### [Exercise directions]
Extract verbatim every line from the one containing "New Zealand Legislation (303, 1733)" to the final line of the records below, inclusive, and exclude all pictures.

### [Recorded data]
<<<<
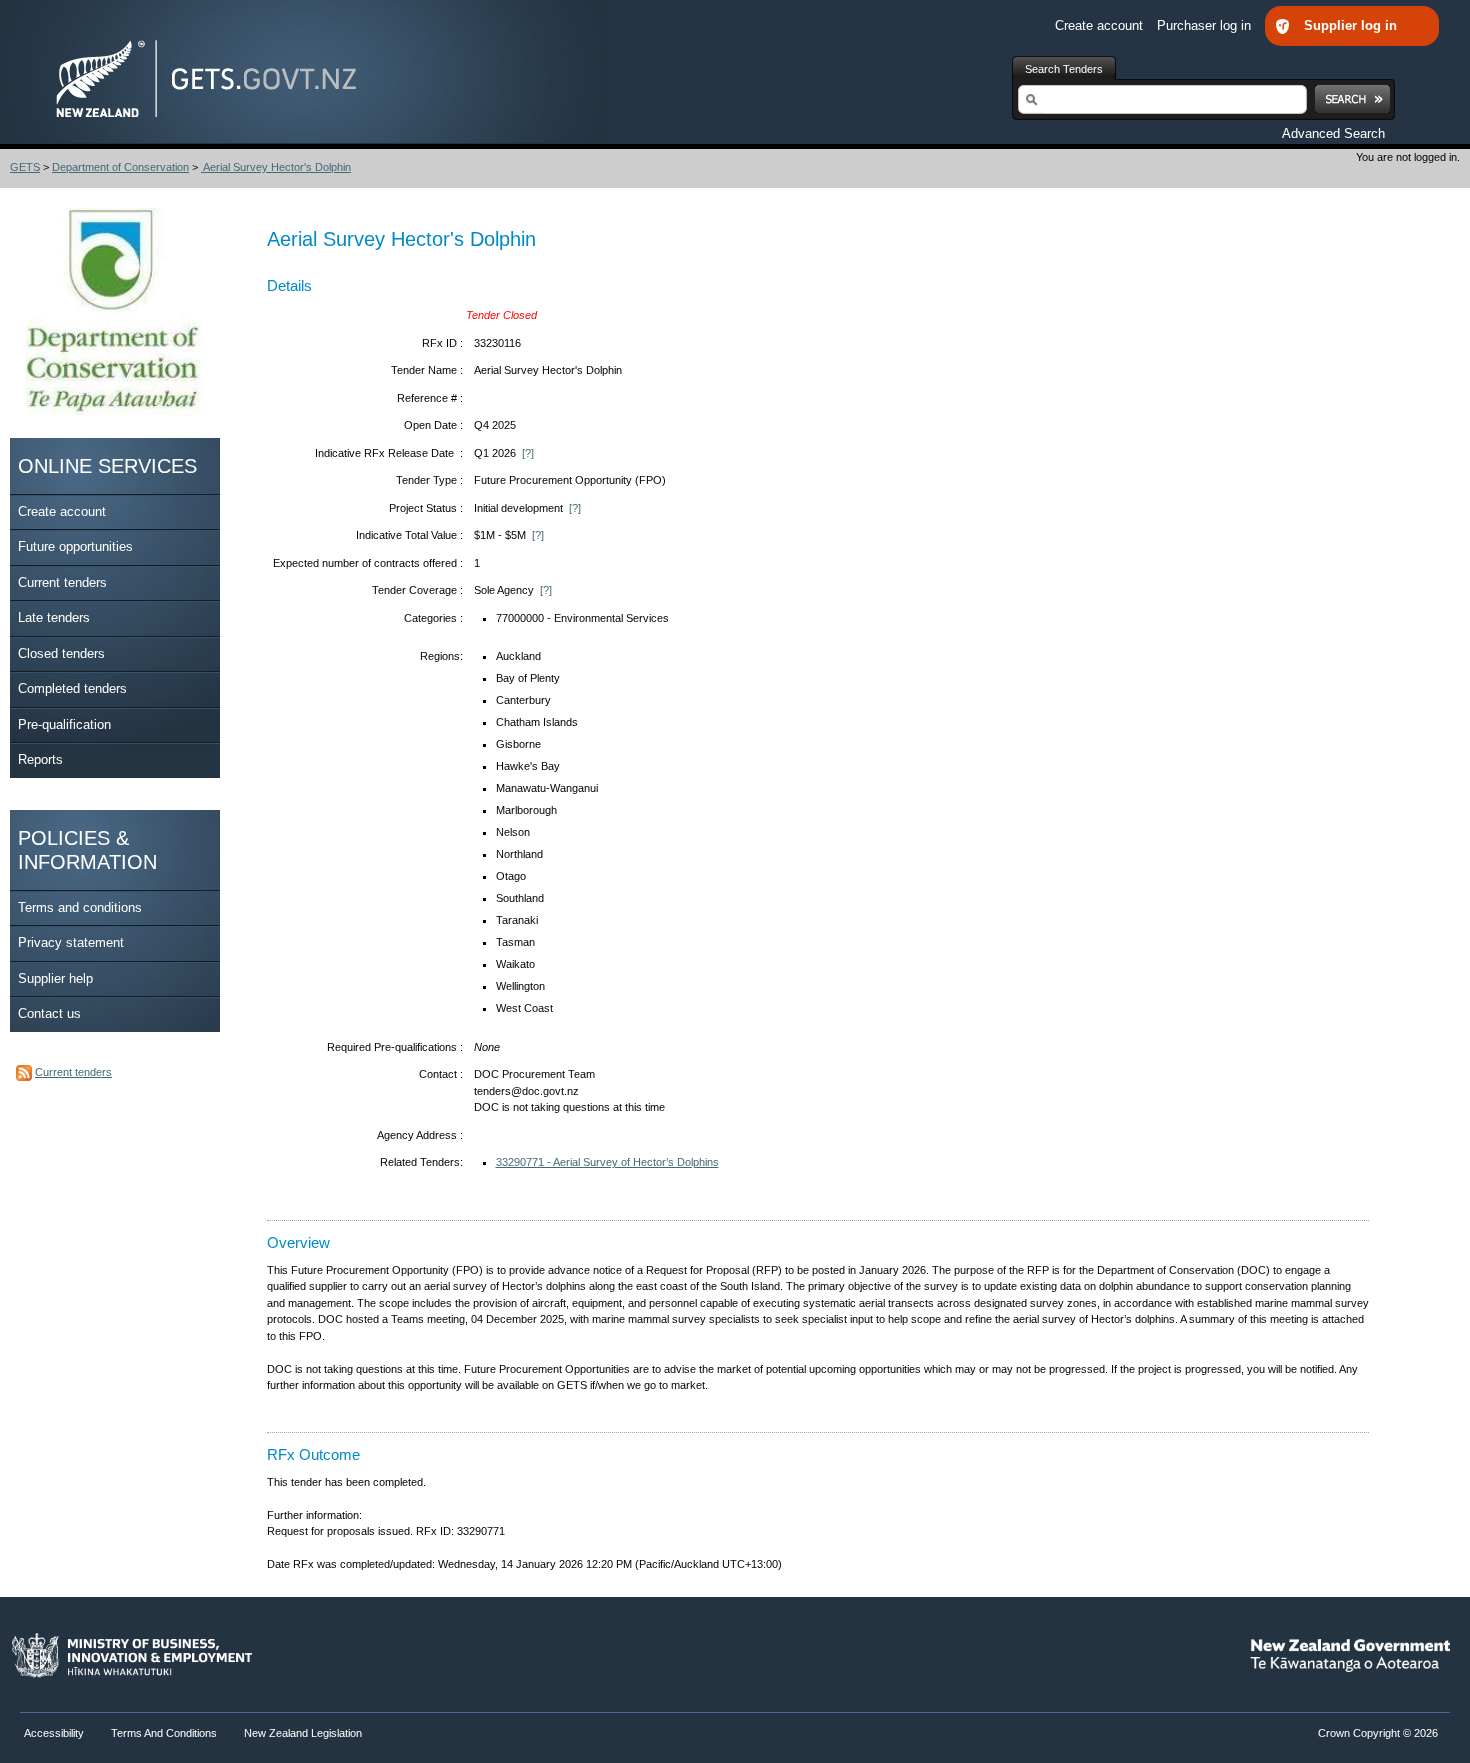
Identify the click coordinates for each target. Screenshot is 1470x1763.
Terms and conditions (80, 907)
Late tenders (54, 617)
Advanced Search (1333, 133)
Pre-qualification (64, 724)
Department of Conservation (120, 167)
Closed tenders (61, 653)
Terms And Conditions (164, 1733)
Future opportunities (75, 546)
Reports (40, 759)
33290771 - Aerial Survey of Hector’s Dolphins (607, 1162)
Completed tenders (72, 688)
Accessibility (55, 1733)
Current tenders (62, 582)
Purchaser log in (1206, 25)
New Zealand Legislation (303, 1733)
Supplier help (55, 978)
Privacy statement (71, 942)
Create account (1101, 25)
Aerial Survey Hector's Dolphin (276, 167)
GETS (25, 167)
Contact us (49, 1013)
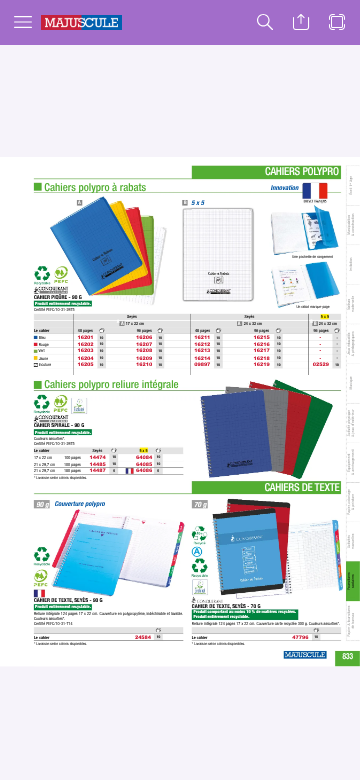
>>>>
### [Solution for this problem]
New Zealand Legislation (303, 1733)
Supplier help (55, 978)
Privacy statement (71, 942)
Create account (1101, 25)
Aerial Survey Hector's Dolphin (276, 167)
GETS (25, 167)
Contact us (49, 1013)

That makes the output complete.